[Begin INFORMATION SHOWN]

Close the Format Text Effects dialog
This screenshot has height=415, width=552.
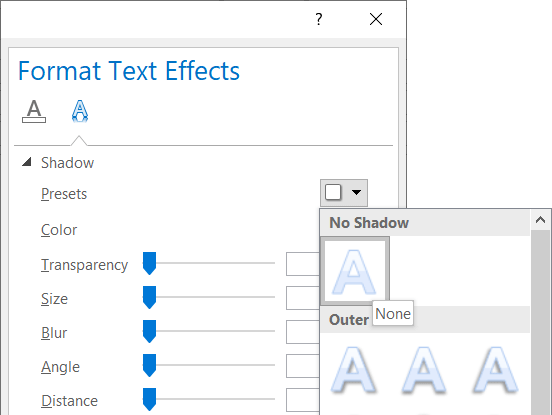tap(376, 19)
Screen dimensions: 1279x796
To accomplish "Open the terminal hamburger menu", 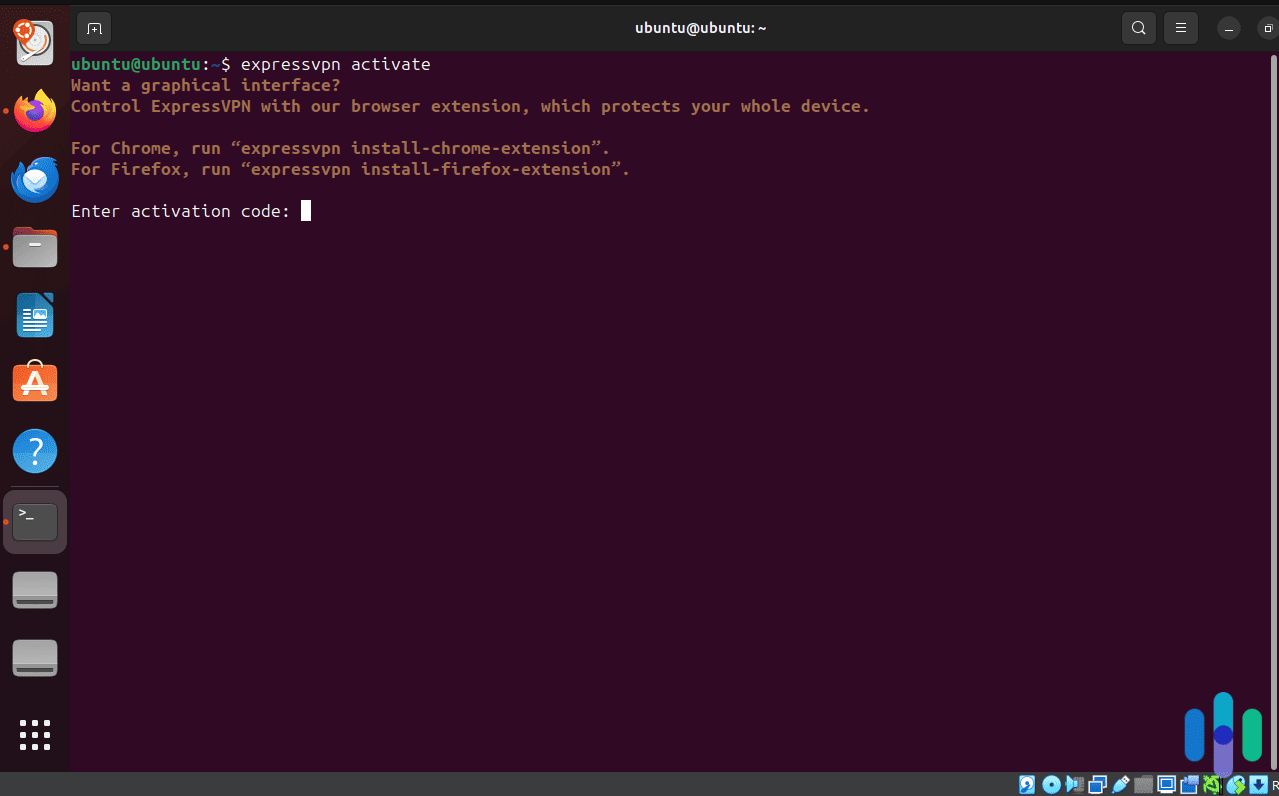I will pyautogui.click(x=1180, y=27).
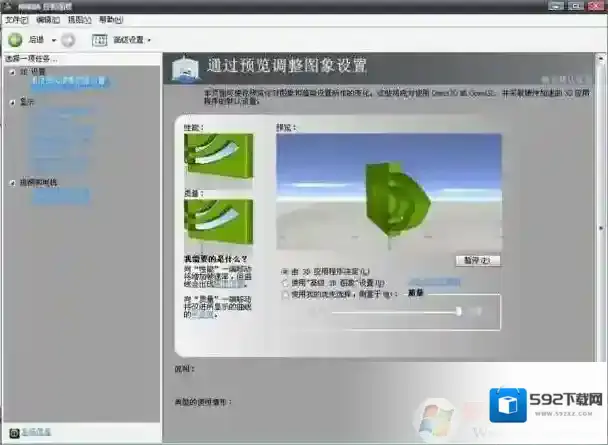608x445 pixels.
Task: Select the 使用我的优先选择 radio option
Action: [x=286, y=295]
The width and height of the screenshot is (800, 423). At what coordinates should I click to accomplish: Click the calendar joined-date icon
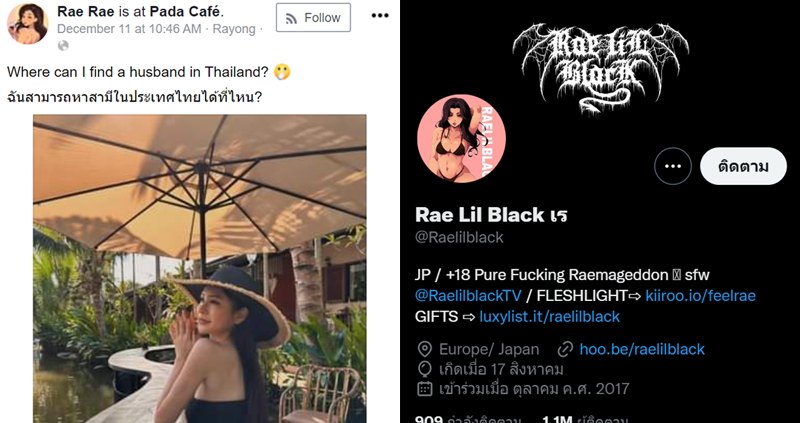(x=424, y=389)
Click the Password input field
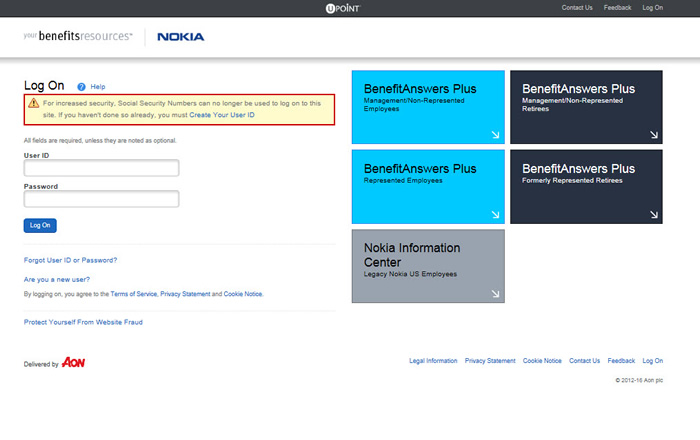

[End INFORMATION SHOWN]
[Begin INFORMATION SHOWN]

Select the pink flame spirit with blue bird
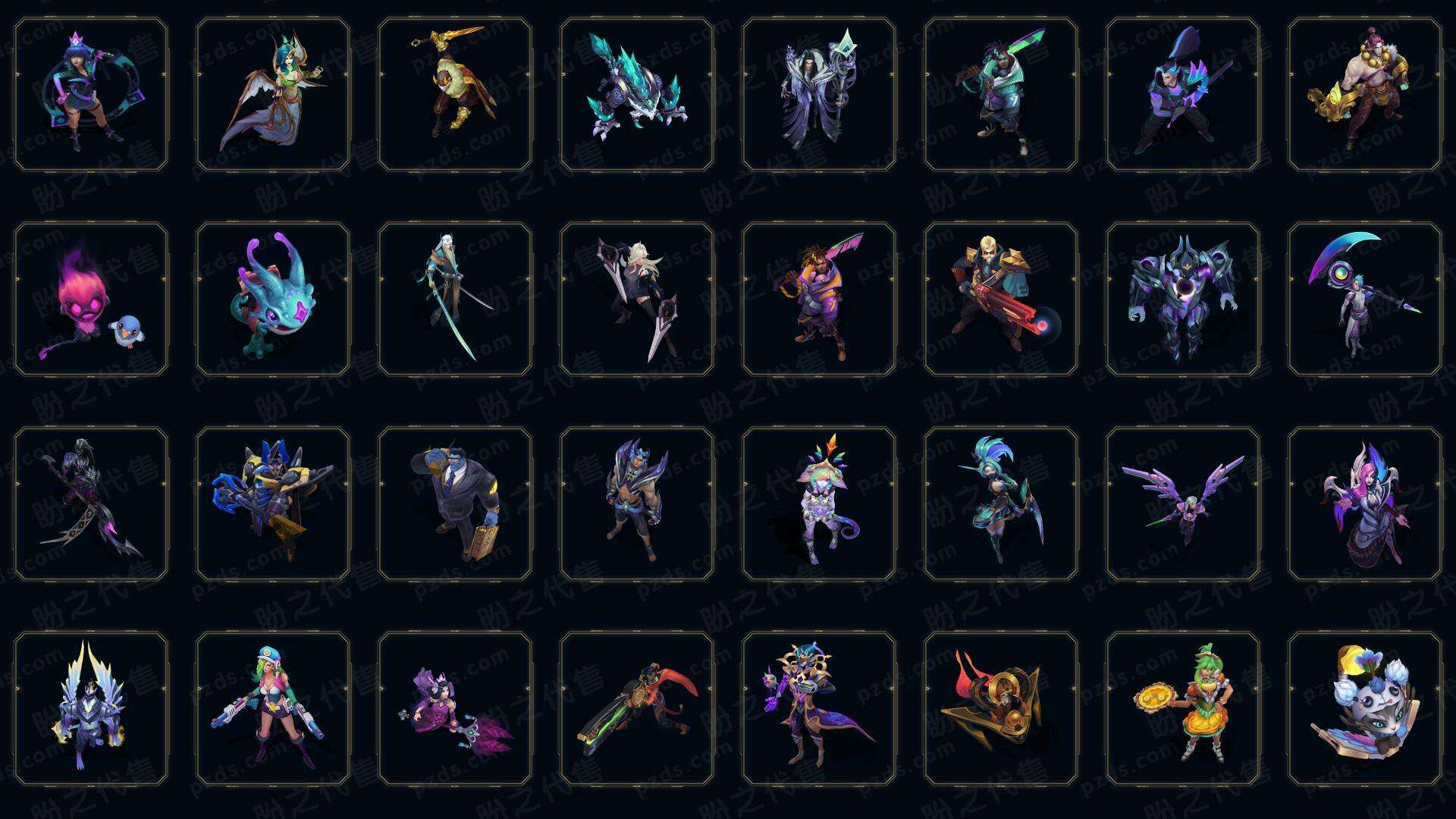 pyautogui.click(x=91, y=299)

[End INFORMATION SHOWN]
[Begin INFORMATION SHOWN]

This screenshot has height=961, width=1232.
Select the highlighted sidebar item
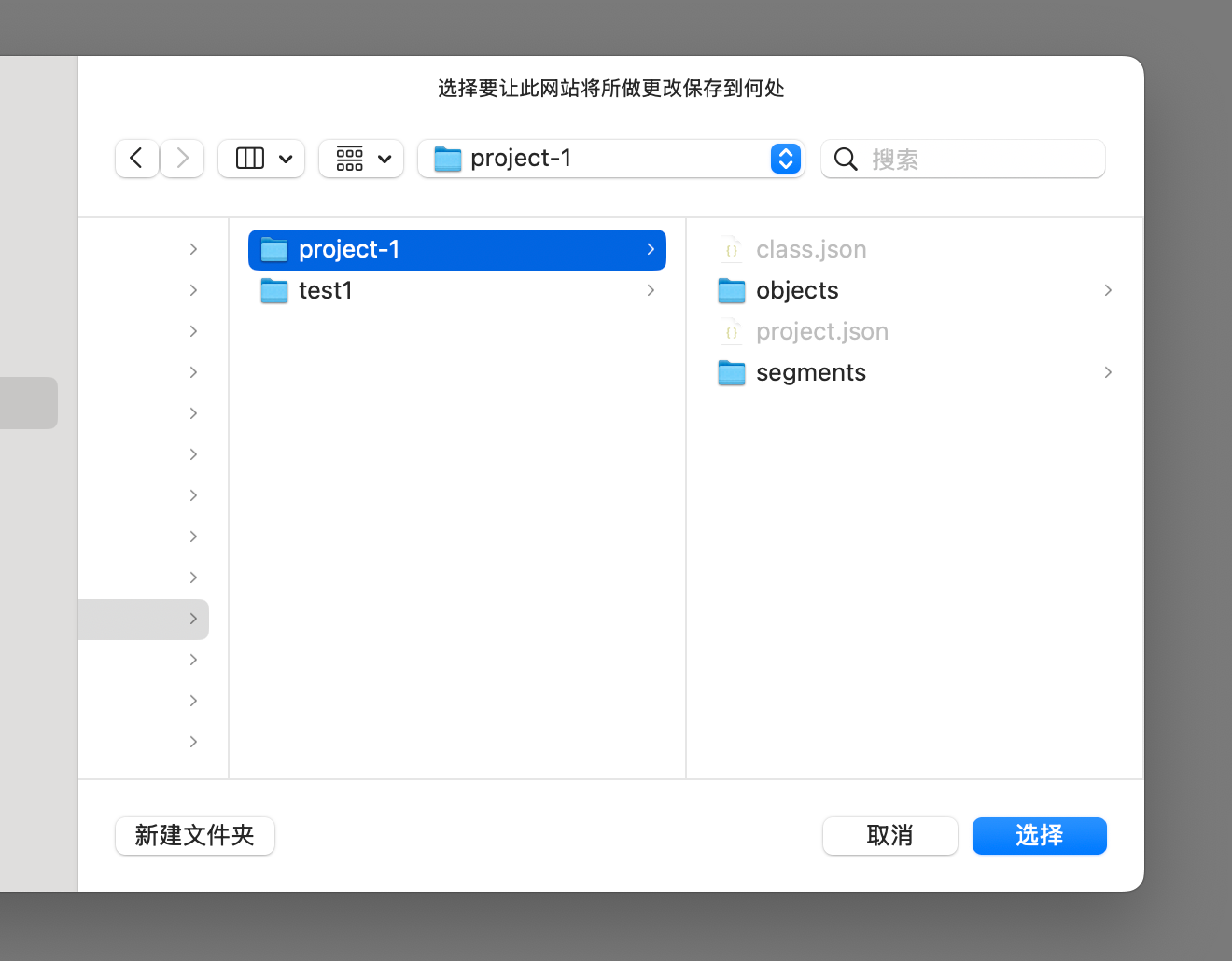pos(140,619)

[End INFORMATION SHOWN]

EXERCISE GOAL:
Copy the records between the lines holding "This screenshot has height=961, width=1232." and "pos(140,619)", inclusive, and scale every coordinate in the answers by 0.5, rounding to whole numbers with halves going up. Leave the pictures out.

EXERCISE RESPONSE:
This screenshot has height=961, width=1232.
Select the highlighted sidebar item
pos(70,310)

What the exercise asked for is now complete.